• _Problem requirements_:
Take the data below and filter it for lines containing the word "beside"; show each line found.
---------- Exercise inputs ----------
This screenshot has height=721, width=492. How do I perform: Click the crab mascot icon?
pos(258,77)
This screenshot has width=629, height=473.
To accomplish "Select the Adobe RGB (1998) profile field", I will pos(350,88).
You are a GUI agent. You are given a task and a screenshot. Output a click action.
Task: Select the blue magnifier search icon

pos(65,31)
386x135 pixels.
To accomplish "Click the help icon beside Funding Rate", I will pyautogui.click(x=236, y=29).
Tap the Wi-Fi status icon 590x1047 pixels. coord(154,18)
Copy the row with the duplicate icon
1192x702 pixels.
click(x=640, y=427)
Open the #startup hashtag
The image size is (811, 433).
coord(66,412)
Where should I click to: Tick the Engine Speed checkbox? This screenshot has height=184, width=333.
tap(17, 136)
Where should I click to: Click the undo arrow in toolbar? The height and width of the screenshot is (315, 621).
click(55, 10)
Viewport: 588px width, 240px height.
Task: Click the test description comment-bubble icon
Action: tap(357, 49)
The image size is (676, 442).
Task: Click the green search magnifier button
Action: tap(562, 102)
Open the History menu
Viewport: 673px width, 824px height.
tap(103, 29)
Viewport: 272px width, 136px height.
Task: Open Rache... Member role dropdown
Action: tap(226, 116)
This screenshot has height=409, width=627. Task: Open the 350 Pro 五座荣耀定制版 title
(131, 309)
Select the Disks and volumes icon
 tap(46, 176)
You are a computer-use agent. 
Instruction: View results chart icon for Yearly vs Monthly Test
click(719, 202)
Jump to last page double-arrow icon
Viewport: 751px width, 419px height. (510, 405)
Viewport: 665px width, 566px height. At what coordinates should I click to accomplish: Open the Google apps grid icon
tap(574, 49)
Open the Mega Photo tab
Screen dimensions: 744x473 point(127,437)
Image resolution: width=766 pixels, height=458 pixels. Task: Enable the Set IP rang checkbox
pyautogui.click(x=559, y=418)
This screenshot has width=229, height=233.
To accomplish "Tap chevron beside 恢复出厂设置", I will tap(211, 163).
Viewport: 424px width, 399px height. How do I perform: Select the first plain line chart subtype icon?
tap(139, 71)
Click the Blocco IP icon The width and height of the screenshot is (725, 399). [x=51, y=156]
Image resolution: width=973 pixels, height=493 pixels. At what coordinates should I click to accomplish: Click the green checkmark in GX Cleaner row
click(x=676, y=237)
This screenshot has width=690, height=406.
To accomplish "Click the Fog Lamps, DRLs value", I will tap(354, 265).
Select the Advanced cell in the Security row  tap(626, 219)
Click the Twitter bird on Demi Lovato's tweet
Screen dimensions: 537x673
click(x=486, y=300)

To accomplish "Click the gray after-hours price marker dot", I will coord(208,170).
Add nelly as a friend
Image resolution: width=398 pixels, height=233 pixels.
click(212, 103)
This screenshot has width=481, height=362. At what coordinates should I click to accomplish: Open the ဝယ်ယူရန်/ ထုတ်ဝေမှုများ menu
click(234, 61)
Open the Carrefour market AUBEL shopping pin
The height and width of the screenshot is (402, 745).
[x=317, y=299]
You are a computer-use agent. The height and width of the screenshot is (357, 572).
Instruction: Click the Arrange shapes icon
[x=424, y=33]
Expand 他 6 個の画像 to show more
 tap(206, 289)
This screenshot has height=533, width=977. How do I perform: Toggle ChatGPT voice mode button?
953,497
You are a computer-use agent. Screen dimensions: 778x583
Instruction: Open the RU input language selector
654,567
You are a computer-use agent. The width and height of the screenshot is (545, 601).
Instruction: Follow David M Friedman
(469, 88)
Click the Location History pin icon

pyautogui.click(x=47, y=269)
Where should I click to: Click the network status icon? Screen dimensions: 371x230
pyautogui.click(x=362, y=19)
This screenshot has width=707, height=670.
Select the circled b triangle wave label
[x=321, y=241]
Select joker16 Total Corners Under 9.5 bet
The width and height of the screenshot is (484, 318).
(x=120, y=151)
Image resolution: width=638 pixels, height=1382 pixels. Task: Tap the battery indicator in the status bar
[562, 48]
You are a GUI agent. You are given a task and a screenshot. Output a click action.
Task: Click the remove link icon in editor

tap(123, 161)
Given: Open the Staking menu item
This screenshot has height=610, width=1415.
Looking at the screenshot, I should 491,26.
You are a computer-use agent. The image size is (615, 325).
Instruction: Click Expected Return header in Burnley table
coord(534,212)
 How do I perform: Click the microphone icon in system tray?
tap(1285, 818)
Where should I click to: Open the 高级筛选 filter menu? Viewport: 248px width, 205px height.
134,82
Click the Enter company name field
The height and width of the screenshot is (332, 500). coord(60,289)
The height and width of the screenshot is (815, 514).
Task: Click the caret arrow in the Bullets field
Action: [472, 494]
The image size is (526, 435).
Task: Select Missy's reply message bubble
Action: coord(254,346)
----------
• _Expected answer_:
To accomplish "Click the help icon beside Funding Rate", I will pyautogui.click(x=236, y=29).
To accomplish "Tap chevron beside 恢复出厂设置", I will tap(211, 163).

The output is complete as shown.